### The problem:
Nothing but an exact copy of the data should be given.
[Opening Records for this task section]
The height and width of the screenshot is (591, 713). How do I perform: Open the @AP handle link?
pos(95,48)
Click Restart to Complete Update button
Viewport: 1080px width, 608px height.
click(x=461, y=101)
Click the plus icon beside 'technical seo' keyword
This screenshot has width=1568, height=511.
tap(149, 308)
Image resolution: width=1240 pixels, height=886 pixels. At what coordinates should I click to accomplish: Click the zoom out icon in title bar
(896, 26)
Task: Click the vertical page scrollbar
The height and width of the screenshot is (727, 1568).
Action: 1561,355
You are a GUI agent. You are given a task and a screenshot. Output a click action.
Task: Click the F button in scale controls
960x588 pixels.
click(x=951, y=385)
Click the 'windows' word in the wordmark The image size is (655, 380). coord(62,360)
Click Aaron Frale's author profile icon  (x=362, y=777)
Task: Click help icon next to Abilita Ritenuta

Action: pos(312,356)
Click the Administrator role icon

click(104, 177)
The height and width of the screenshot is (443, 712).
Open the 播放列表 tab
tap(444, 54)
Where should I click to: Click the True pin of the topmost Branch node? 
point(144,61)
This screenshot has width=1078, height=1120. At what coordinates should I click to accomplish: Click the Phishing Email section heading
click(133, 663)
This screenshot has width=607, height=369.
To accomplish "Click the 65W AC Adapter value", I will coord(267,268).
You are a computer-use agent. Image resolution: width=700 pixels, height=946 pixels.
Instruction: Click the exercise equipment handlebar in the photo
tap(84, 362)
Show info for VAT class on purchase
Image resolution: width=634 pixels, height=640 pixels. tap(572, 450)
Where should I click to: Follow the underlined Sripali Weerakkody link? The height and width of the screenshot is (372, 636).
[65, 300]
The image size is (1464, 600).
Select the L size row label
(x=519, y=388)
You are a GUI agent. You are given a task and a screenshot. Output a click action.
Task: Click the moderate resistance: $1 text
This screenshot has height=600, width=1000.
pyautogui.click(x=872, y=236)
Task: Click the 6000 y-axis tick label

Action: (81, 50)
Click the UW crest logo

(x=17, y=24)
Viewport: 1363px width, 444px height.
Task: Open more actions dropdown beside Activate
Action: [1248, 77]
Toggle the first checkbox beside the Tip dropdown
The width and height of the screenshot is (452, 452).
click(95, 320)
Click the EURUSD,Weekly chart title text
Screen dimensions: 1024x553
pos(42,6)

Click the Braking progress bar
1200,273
[Closing Records for this task section]
### Answer for this exercise:
The height and width of the screenshot is (591, 713). How do I perform: Open the @AP handle link?
pos(95,48)
Click Restart to Complete Update button
Viewport: 1080px width, 608px height.
click(x=461, y=101)
Click the plus icon beside 'technical seo' keyword
This screenshot has width=1568, height=511.
tap(149, 308)
Image resolution: width=1240 pixels, height=886 pixels. At what coordinates should I click to accomplish: Click the zoom out icon in title bar
(896, 26)
Task: Click the vertical page scrollbar
The height and width of the screenshot is (727, 1568).
Action: 1561,355
You are a GUI agent. You are given a task and a screenshot. Output a click action.
Task: Click the F button in scale controls
960x588 pixels.
click(x=951, y=385)
Click the 'windows' word in the wordmark The image size is (655, 380). coord(62,360)
Click Aaron Frale's author profile icon  (x=362, y=777)
Task: Click help icon next to Abilita Ritenuta

Action: pos(312,356)
Click the Administrator role icon

click(104, 177)
The height and width of the screenshot is (443, 712).
Open the 播放列表 tab
tap(444, 54)
Where should I click to: Click the True pin of the topmost Branch node? 
point(144,61)
This screenshot has width=1078, height=1120. At what coordinates should I click to accomplish: Click the Phishing Email section heading
click(133, 663)
This screenshot has width=607, height=369.
To accomplish "Click the 65W AC Adapter value", I will coord(267,268).
You are a computer-use agent. Image resolution: width=700 pixels, height=946 pixels.
Instruction: Click the exercise equipment handlebar in the photo
tap(84, 362)
Show info for VAT class on purchase
Image resolution: width=634 pixels, height=640 pixels. tap(572, 450)
Where should I click to: Follow the underlined Sripali Weerakkody link? The height and width of the screenshot is (372, 636).
[65, 300]
The image size is (1464, 600).
Select the L size row label
(x=519, y=388)
You are a GUI agent. You are given a task and a screenshot. Output a click action.
Task: Click the moderate resistance: $1 text
This screenshot has height=600, width=1000.
pyautogui.click(x=872, y=236)
Task: Click the 6000 y-axis tick label

Action: (81, 50)
Click the UW crest logo

(x=17, y=24)
Viewport: 1363px width, 444px height.
Task: Open more actions dropdown beside Activate
Action: [1248, 77]
Toggle the first checkbox beside the Tip dropdown
The width and height of the screenshot is (452, 452).
click(95, 320)
Click the EURUSD,Weekly chart title text
Screen dimensions: 1024x553
pos(42,6)

Click the Braking progress bar
1200,273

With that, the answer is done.